> **WHAT THIS TASK INVOLVES**
Please add 3 to every coordinate in the answers, from the line with "The height and width of the screenshot is (1080, 1920)." up to and including the last line of the entries. Write out all of those lines again, requests included, with the new coordinates.

(Rows from a dataset)
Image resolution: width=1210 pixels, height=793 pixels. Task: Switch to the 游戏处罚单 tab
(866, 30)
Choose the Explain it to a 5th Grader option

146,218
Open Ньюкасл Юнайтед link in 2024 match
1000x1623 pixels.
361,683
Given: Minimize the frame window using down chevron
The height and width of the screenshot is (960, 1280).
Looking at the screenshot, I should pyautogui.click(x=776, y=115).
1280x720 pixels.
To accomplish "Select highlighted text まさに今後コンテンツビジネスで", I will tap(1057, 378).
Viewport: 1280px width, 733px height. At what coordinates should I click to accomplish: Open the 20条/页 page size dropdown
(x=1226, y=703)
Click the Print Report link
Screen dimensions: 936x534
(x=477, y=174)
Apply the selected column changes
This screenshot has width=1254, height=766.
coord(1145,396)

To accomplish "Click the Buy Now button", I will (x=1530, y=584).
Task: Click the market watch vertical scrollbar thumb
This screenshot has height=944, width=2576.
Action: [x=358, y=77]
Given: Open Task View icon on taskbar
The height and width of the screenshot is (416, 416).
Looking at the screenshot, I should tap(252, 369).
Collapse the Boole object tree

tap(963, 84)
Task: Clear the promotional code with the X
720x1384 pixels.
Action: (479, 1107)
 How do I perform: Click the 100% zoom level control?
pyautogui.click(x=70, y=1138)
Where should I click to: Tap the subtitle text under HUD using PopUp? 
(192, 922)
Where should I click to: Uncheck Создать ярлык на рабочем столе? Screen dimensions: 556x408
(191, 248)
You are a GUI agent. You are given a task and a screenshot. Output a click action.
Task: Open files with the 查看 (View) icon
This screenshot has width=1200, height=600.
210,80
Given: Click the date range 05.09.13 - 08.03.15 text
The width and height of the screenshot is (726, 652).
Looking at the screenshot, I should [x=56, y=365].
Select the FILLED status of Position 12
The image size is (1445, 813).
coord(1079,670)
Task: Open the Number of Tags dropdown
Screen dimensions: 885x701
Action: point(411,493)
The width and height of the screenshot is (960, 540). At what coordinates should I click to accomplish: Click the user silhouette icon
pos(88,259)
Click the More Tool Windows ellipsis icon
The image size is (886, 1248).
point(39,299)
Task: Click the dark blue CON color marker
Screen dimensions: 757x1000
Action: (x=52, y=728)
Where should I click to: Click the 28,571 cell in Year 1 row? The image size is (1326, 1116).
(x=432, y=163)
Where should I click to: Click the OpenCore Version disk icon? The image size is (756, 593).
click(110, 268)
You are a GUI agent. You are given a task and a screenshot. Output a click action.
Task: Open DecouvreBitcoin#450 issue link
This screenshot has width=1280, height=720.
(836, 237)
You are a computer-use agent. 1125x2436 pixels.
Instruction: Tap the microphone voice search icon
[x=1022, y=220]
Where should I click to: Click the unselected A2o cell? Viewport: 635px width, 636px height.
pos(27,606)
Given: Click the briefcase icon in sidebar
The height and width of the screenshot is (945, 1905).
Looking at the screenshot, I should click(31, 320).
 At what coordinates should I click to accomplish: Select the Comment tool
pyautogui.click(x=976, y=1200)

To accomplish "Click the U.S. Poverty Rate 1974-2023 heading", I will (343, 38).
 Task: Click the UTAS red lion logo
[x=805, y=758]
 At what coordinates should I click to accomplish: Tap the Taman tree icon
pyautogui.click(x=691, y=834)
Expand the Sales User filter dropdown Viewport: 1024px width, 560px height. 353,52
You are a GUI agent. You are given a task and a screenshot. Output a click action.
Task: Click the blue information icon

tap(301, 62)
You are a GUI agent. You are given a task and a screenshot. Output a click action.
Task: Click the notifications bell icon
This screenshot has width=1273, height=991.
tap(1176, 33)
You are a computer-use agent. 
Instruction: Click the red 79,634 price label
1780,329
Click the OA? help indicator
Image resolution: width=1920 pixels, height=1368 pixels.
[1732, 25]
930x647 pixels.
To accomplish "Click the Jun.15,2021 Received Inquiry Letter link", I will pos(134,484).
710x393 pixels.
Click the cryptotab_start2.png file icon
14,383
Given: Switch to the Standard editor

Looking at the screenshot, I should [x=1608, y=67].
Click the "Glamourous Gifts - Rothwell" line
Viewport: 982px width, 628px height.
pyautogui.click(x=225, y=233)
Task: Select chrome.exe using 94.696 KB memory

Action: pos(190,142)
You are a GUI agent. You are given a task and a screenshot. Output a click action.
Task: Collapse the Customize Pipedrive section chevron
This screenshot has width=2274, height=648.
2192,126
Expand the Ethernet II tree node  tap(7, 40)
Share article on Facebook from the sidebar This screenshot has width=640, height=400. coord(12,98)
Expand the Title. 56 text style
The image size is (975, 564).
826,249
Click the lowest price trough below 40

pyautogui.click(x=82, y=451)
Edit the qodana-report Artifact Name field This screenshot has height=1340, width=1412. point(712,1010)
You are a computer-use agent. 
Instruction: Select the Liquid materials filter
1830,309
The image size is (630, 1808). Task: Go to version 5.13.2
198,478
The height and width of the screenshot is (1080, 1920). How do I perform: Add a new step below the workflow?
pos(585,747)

> **EXERCISE RESULT**
The height and width of the screenshot is (1080, 1920). How do I perform: Add a new step below the workflow?
pos(588,750)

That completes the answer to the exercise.